Friday, February 12, 2021

Disney Returns To Profit, Streaming Surges

Walt Disney Co swung to a surprise quarterly profit on Thursday, as “The Mandalorian” and “Soul” lifted its fast-growing streaming business, outweighing pandemic worries about its hobbled theme park operations.

The Wall Street Journal reports Disney registered a profit of $17 million, or one cent a share. The blow came from Disney’s legacy businesses: Two-thirds of North American movie theaters remain closed, and Disneyland is closed to anyone who isn’t showing up for a Covid-19 vaccine shot.

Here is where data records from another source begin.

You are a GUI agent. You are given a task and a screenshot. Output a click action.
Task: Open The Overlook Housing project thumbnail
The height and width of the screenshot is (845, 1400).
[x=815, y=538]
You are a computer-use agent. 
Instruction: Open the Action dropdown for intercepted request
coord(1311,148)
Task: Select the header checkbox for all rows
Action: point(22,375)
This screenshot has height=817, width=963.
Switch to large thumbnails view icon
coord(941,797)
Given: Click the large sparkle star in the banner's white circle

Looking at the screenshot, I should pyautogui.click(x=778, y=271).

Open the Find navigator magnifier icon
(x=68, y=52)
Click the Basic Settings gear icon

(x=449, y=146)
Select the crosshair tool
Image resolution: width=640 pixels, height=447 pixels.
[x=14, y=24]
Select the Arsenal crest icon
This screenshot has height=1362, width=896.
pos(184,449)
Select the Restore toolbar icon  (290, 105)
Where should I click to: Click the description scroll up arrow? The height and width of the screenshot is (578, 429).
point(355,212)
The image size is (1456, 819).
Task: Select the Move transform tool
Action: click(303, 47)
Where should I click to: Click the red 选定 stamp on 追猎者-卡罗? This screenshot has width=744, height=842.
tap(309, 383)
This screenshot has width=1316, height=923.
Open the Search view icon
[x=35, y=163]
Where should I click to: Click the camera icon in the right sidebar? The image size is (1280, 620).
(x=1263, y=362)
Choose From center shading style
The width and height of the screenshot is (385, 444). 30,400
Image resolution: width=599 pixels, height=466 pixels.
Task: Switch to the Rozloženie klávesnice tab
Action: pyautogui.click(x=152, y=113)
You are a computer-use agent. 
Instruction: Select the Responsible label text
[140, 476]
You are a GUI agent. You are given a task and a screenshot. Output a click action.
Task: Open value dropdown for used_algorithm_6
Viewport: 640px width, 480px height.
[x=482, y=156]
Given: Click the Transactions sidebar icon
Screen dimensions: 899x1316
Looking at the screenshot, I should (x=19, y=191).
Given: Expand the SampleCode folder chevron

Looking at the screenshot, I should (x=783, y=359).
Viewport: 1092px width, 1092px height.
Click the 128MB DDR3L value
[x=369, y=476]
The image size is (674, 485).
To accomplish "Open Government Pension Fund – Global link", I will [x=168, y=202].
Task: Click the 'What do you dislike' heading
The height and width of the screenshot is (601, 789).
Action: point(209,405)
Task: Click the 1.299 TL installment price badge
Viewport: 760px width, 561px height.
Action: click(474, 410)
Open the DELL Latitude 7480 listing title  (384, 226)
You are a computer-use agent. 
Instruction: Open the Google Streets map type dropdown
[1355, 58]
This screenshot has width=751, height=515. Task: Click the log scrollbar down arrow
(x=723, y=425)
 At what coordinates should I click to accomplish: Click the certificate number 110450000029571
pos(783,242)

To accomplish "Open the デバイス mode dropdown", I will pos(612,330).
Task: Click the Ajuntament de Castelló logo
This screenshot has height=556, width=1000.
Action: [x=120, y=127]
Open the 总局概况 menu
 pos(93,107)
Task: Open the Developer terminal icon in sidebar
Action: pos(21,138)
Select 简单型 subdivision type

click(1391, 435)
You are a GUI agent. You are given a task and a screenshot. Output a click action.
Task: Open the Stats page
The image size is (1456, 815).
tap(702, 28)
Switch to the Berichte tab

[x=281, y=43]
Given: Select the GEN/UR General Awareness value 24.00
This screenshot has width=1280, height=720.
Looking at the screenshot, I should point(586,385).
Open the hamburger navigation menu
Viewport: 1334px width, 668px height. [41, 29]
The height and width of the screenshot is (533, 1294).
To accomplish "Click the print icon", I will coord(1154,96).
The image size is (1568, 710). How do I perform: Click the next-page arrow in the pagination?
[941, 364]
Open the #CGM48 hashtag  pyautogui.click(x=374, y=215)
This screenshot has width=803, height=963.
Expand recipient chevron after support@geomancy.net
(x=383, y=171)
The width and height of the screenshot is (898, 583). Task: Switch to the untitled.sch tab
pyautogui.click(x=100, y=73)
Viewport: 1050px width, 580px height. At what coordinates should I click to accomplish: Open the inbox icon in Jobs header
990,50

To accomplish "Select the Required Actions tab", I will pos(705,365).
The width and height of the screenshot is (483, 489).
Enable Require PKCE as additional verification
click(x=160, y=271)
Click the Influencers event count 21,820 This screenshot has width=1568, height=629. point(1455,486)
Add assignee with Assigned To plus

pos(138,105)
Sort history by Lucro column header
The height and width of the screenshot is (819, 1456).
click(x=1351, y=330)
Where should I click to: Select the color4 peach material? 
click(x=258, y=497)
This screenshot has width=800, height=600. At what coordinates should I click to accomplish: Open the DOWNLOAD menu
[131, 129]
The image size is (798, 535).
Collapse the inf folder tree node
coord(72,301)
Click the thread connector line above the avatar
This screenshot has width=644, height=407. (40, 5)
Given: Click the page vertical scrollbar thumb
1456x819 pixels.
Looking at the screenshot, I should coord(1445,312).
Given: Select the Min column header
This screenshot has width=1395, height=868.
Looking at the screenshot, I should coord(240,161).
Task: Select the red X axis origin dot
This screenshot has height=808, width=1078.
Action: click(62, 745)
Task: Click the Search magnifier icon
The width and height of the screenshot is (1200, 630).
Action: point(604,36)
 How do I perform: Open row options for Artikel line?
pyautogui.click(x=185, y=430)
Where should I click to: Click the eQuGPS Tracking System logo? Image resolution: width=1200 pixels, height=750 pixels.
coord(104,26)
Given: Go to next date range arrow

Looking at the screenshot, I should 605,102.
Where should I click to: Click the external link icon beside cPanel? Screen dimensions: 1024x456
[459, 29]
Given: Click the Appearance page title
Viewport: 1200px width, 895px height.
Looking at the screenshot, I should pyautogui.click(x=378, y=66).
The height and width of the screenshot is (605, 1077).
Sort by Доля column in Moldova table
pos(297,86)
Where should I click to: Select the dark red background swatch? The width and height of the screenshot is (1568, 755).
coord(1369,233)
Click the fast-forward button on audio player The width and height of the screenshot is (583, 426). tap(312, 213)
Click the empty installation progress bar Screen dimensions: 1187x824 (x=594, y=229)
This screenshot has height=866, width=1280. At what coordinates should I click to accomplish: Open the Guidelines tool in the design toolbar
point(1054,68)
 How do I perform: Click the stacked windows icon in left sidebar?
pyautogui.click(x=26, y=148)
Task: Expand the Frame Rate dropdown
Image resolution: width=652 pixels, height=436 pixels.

In the comparable period a year ago, before the Covid-19 pandemic started to affect the U.S., its profit was $2.11 billion, or $1.16 a share.

Disney’s first-quarter profit comes after the company reported two quarterly losses in a row. But in a sign of how much has changed at the world’s largest entertainment company, Disney’s quarterly profit was about 2% of the domestic box-office gross of the company’s top-performing 2019 release, “Avengers: Endgame.”

With the traditional movie business hurting, Bob Chapek, approaching his first anniversary as Disney’s chief executive, reiterated the shift toward a streaming-first model.

“Our goal is to increasingly put the consumer in charge,” Mr. Chapek said.

The company’s flagship streaming service, Disney+, added more than 21 million new subscribers in the first quarter to hit 94.9 million subscribers as of Jan. 2, compared with 73.7 million subscribers at the end of the fourth quarter. The service was launched in November 2019.

WSJ reports Disney remains a tale of two companies, and the quarterly performance underscored its high-stakes pivot toward the direct-to-consumer streaming business. Disney executives provided some details of what a post-Covid-19 company might look like now that vaccinations have begun and the reopening of theaters and parks is on the horizon. The company maintains that “Black Widow,” a Marvel superhero movie scheduled to premiere in May, will get a theatrical release, and said mass vaccinations by April would be a game-changer for its struggling parks division.

All told, the Disney division that includes its theme-park business registered a $2.6 billion hit from Covid-19 in the quarter, the company said. Mr. Chapek said that, even when the parks open, he expects social-distancing and mask-wearing to be required at least through the end of the year.

Wall Street seems to have its eye on one figure: Disney+ subscribers. In December, Disney revised subscriber projections to reach as many as 260 million by 2024, a benchmark that sent its stock price soaring. Disney shares rose about 2% in after-hours trading on Thursday.